In three particulars plaintiff’s assignor undertook to act. In paragraph 8 he agreed, first, to save and hold the appellant harmless from any outstanding rights or contracts. This we have already considered and held to be an obligation to1 be discharged by the payment of money, if damage results to the licensee, and we conclude that this is an independent condition, not a condition precedent or concurrent. In the same paragraph, however, there is the further obligation to protect the licensee against outstanding rights or contracts. Plaintiff must allege and prove compliance with this provision, or excuse for nonperformance; in other words, that she is not in default with respect to it. (Wilfley v.

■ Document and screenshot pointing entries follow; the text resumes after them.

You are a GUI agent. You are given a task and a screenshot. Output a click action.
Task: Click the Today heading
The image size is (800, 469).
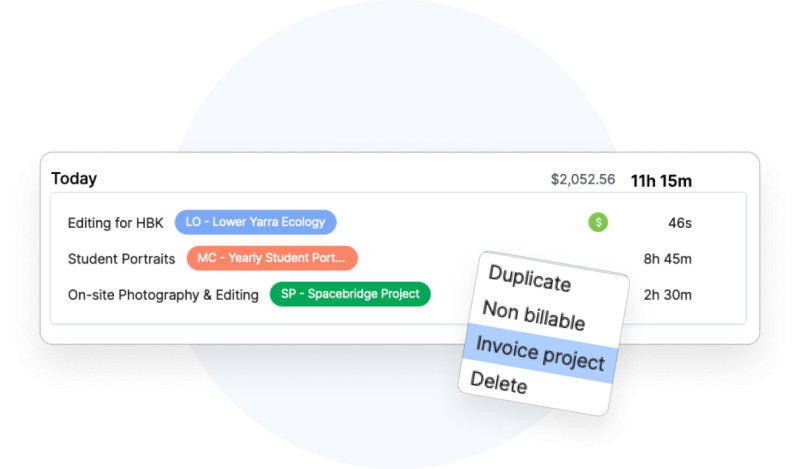pos(74,179)
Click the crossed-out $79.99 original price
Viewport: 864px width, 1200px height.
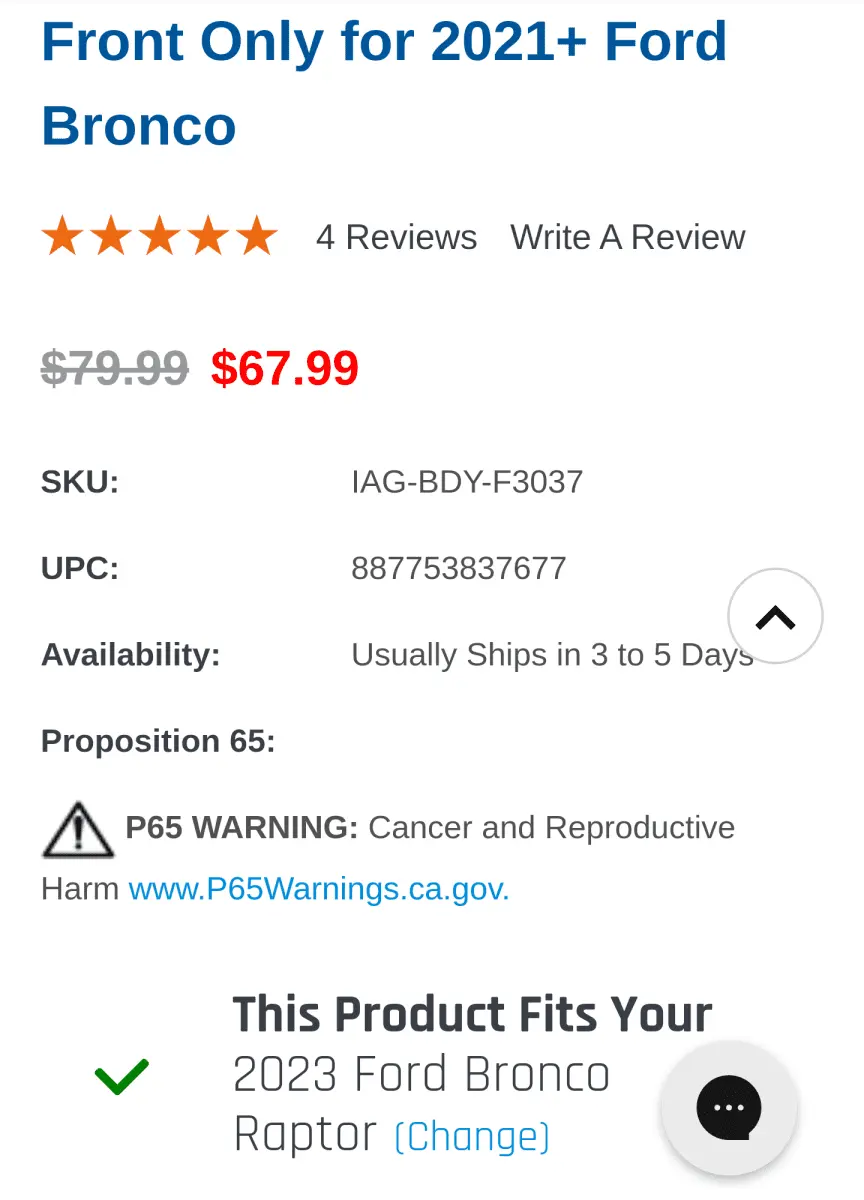pos(114,368)
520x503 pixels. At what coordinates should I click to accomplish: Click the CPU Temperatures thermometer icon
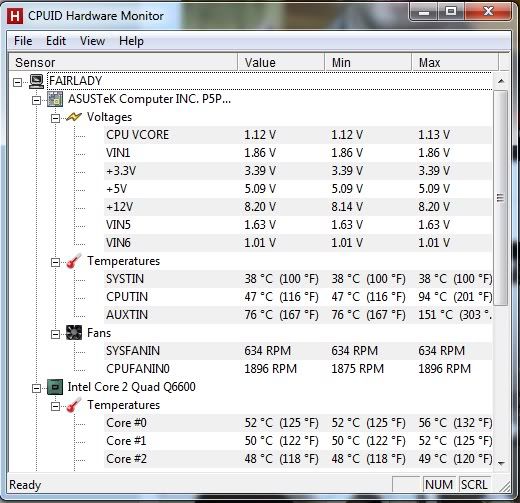tap(74, 405)
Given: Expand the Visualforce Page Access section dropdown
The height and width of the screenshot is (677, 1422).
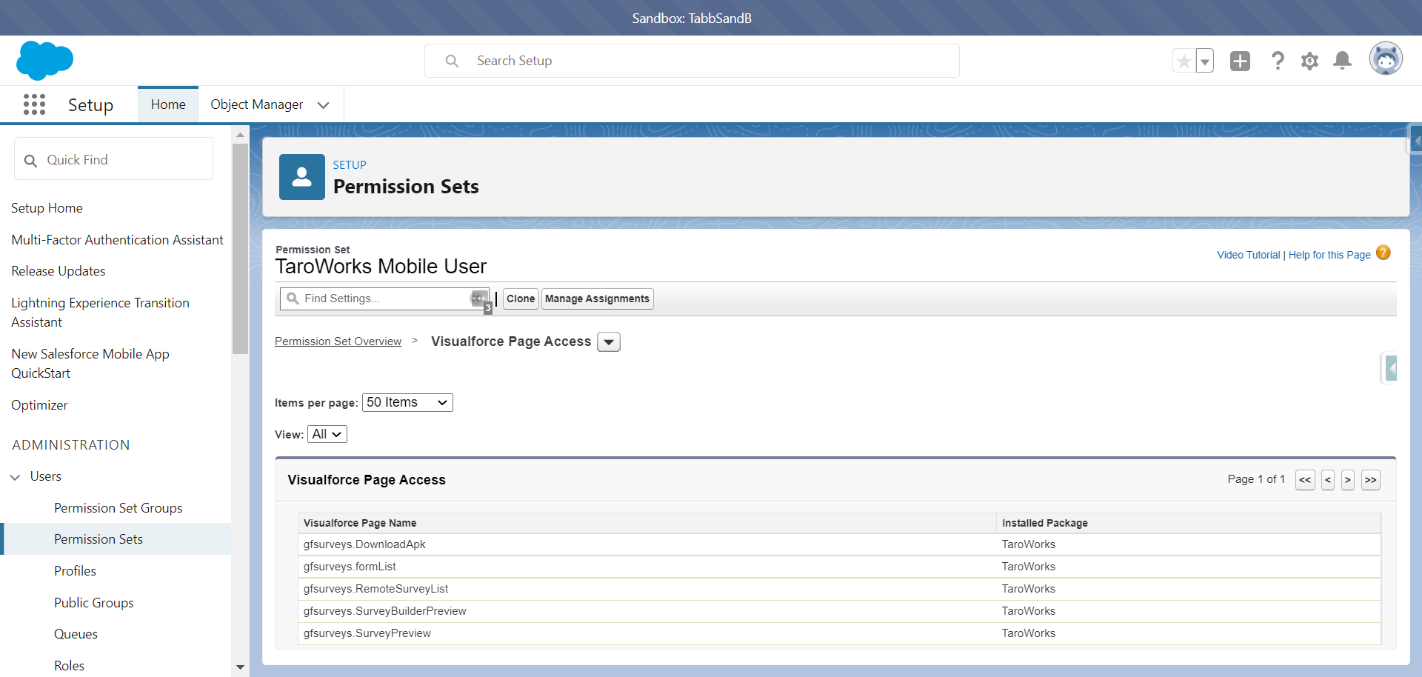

New Standard Concentrator Co., (1908) 164 Fed. 421.) In paragraph 9 the licensor agrees to prosecute the patent applications to final determination. This plainly is a condition precedent. In paragraph 11 he agrees to execute and deliver any and all further documents necessary and expedient to carry the contract into effect. Surely a failure to comply with this requirement might excuse performance on the defendant’s part.

Because of the absence of pleading and proof in the three particulars noted the judgment is reversed, with instructions to the trial court: (a) to make an order striking from the findings of fact now on file paragraphs IV, V, VI, VII and VIII; (b) to enter judgment for the defendant unless within twenty days after the filing of the remittitur from this court amendments to the pleadings are filed alleging facts not now alleged, in which event appropriate proceedings shall be had leading to a new conclusion of law and new judgment based on the present findings as ordered amended, together with any new findings which may be made as the result of a new trial on the issues raised by the amendments to the pleadings.

Houser, Acting P. J., and York, J., concurred.

A petition for a rehearing of this cause was denied by the District Court of Appeal on October 20, 1931, and the following opinion rendered thereon:

THE COURT.

Because we foresaw the possibility that the defendant might desire to amend, we purposely worded our judgment so that the right to file amended pleadings was not limited to either party. We see no necessity of amending our judgment to make possible that already permitted.

The two petitions for a rehearing are denied. The application for leave to produce additional evidence is denied.

A petition by appellant to have the cause heard in the Supreme Court, after judgment in the District Court of Appeal, was denied by the Supreme Court on November 27, 1931.